In an interview to CNBC-TV18, Charanjit Attra, ED & CFO, 3i Infotech said that the company was targeting 15-20% revenue growth in FY14.
Speaking about the growth plans of global provider of IT solutions he said, boost in the revenues would come by providing end-to-end service to their existing clients. 3i's Q4 revenues slipped 7 percent on a quarter on quarter (Q-o-Q) basis.
He further added that the company may hive off some of its non-core divisions to repay part of the debt and the balance repayment would be done via income from regular operations.
Below is the verbatim transcript of his interview on CNBC-TV18
Q: First your topline. The revenues are down seven percent quarter on quarter. Can you tell us why sales have been so sluggish?
A: It is not that the sales have been sluggish. In the previous quarter we had a big deal for our system integration companies and that actually pulled up Q3. Otherwise, quarter on quarter revenues has been on an increase.
If you remove that one time impact, the revenue between Q3 and Q4 would be more comparable and would throw a growth of about couple of percentage points.
Q: What are you doing about your exceptionally high finance cost, which seemed to be a denting your bottomline and preventing you from pulling back into the black?

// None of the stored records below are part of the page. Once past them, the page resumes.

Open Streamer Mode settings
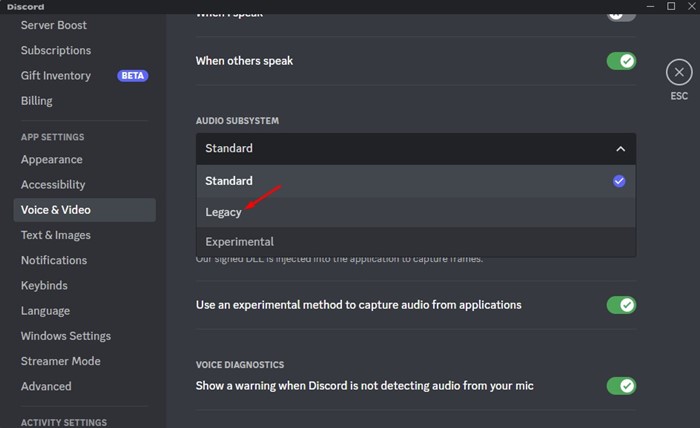This screenshot has height=428, width=700. coord(61,361)
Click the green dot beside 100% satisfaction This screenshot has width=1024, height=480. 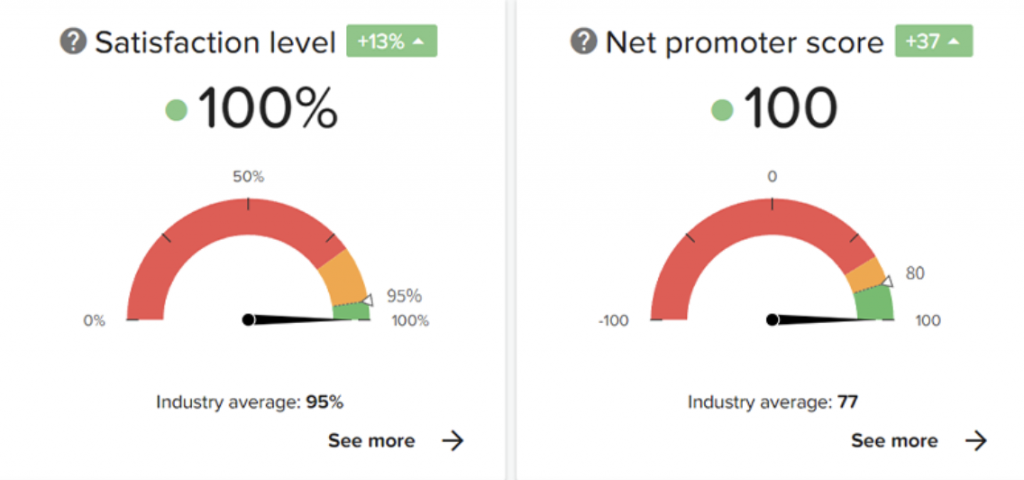[177, 110]
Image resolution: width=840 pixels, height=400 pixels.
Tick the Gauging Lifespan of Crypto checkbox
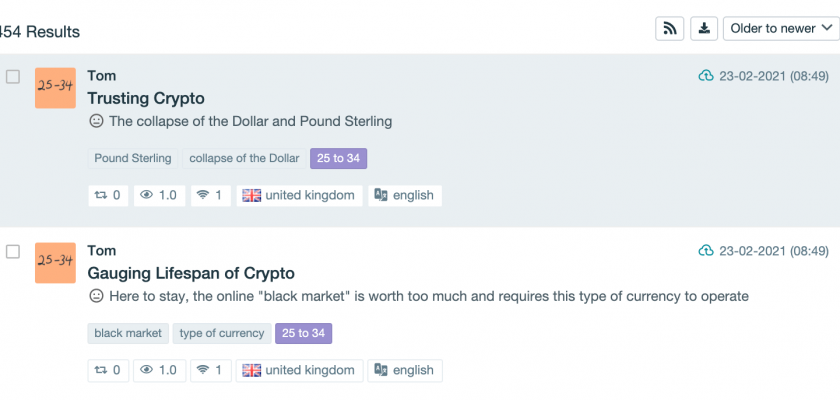[13, 251]
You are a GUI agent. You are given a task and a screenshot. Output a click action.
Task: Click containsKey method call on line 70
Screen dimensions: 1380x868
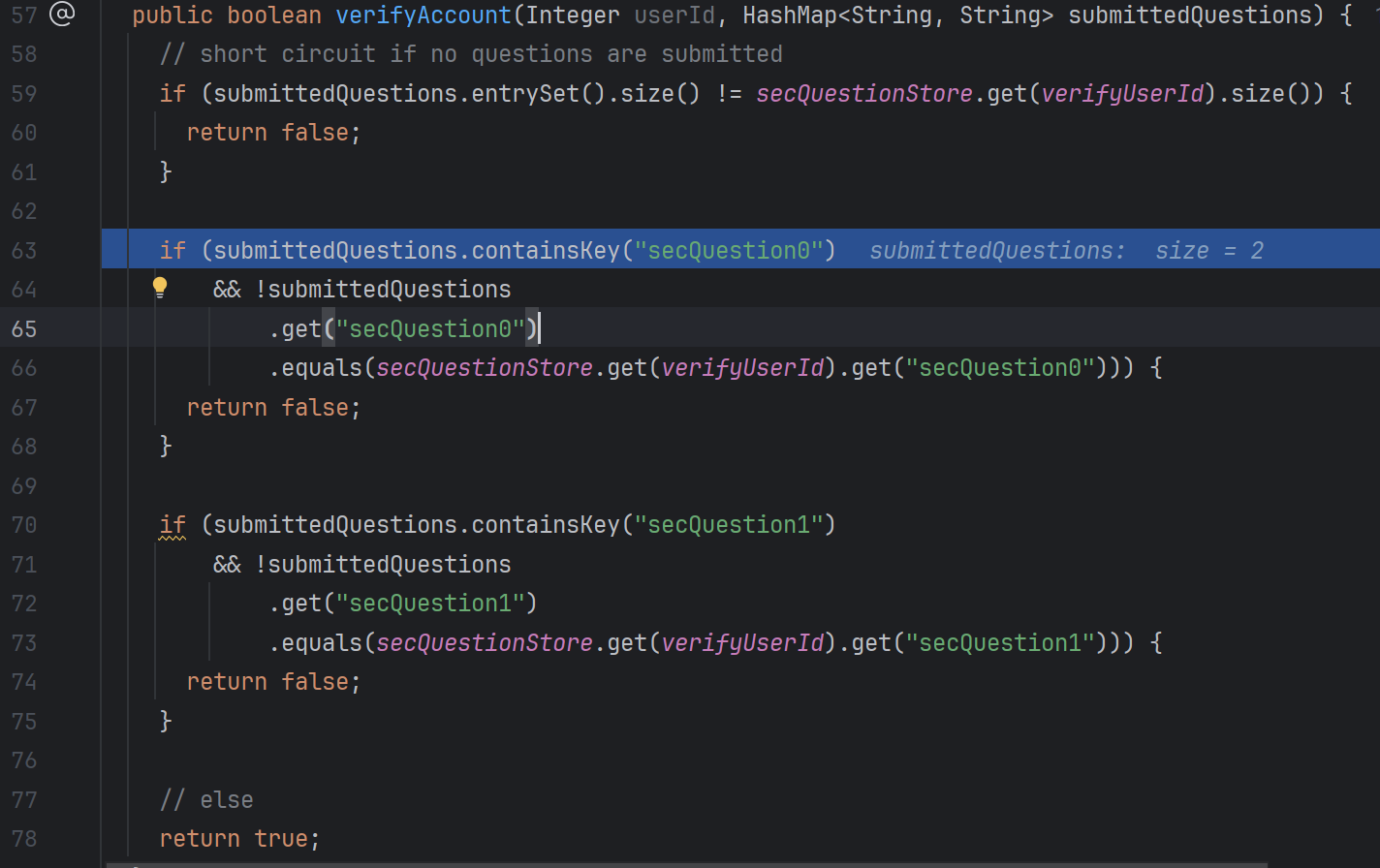[x=545, y=525]
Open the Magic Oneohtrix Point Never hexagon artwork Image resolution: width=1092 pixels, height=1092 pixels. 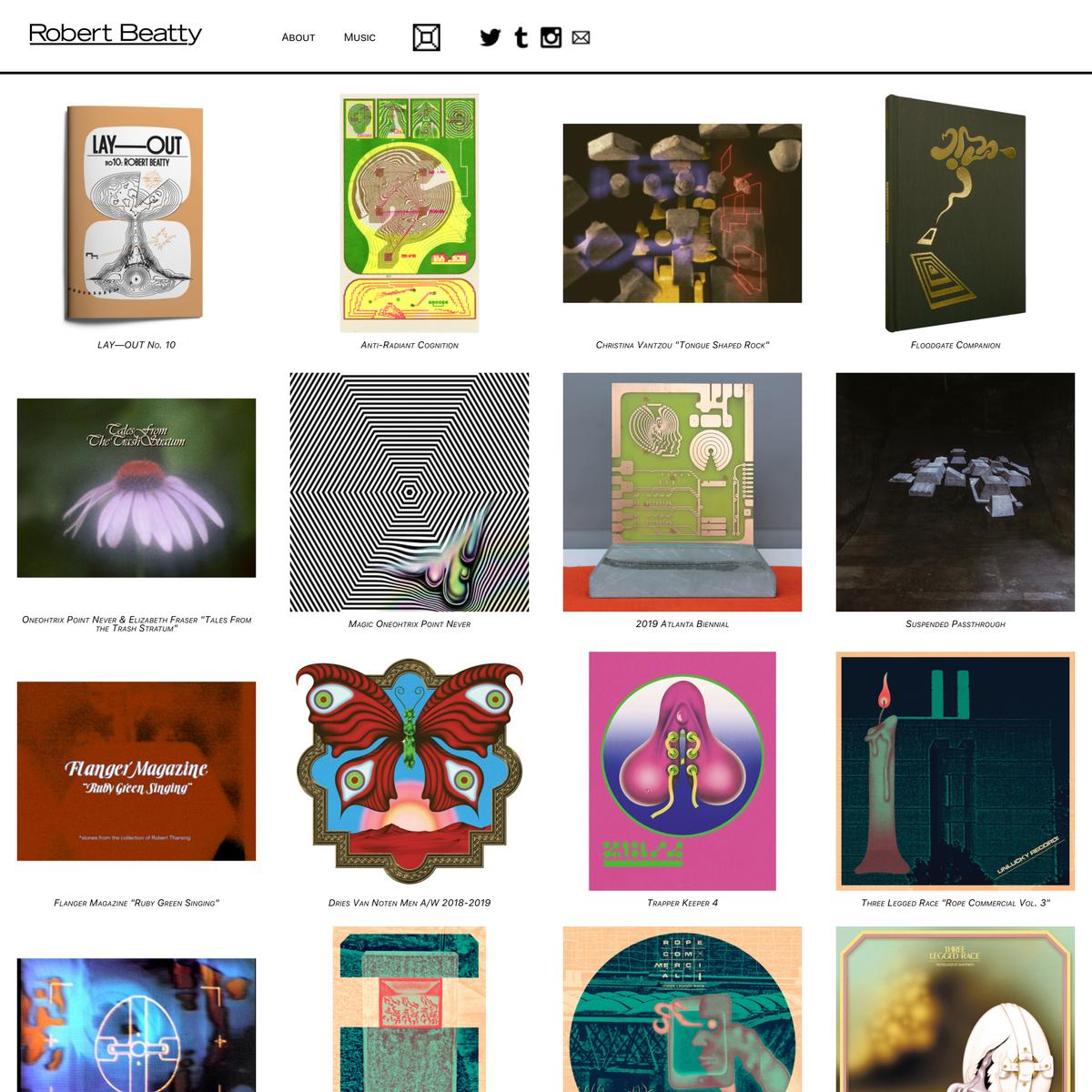tap(410, 492)
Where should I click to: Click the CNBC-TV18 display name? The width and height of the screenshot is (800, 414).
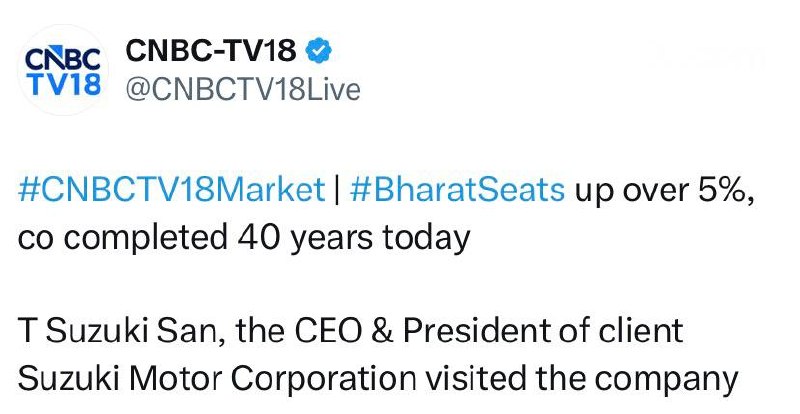tap(211, 50)
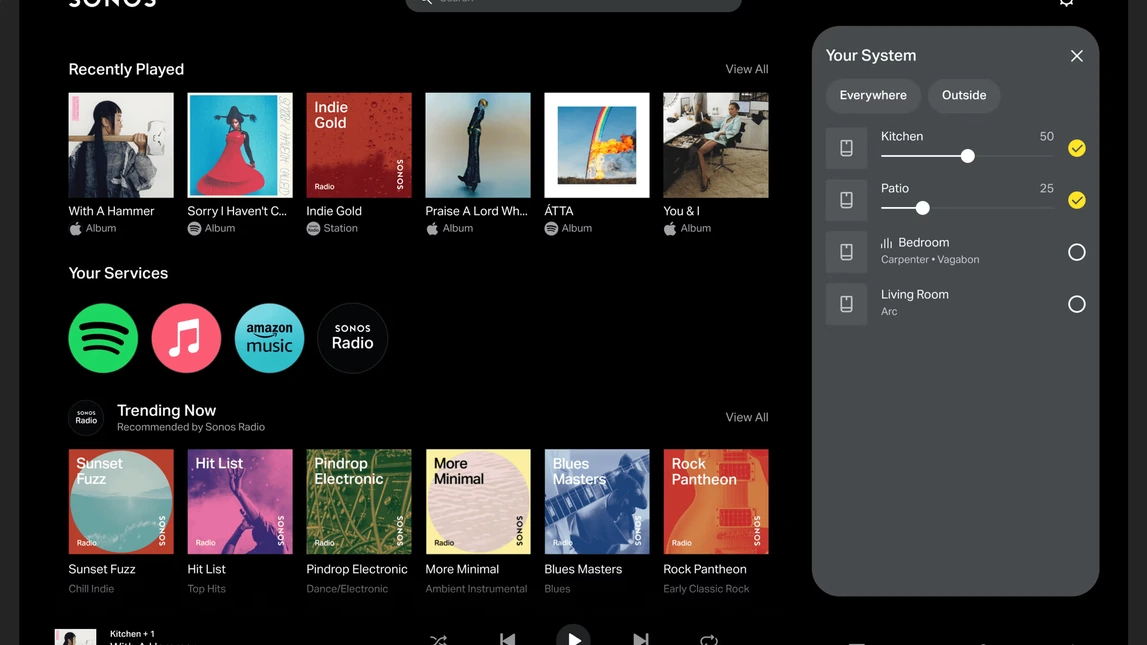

A: Last year we went through a corporate debt restructuring (CDR) package which gave us some leeway in the current year. The CDR package actually gave us leeway of paying off our financial liabilities over a period of the next 10 years.
We are also right now looking at raising some foreign currency debt, which could be used to repay these liabilities thereby reducing the interest cost. The work on that is still in progress and we are reasonably confident that it would be able to reduce the cost going forward.
Q: You had also talked about options like hiving off some of your smaller divisions raising some money over there to alleviate this interest cost burden. What about that?
A: Post our MD and CEO Madhivanan Balakrishnan and me, joined the company on July 1 - we have identified certain divisions which are non core division. There are couple of businesses that we are planning to hive off and the proceeds from them would be used to repay certain of our debts. However, that would be a part of the debt and the balance would come out of the regular operations of the company over the next four-five years.
Q: You had also indicated that you hope to get the company to profitability over the course of the next 6-12 months. At this point, what can you confidently and comfortably point to in terms of where your revenue growth headed and when you would hope to break into the black through the course of FY14?
A: In Q4 we had an EBITDA of 18 percent before exceptional items. If we even held on to that 18 percent EBITDA and with about 10-15 percent increase in revenues, we will be fairly at a breakeven point in the third or fourth quarter.
For improving sales and revenues, we are looking at penetrating into our existing clients and providing end-to-end service to the customers through our products and the services division. We believe 15-20 percent sort of a rise in revenues can reasonably aspired for in the organisation.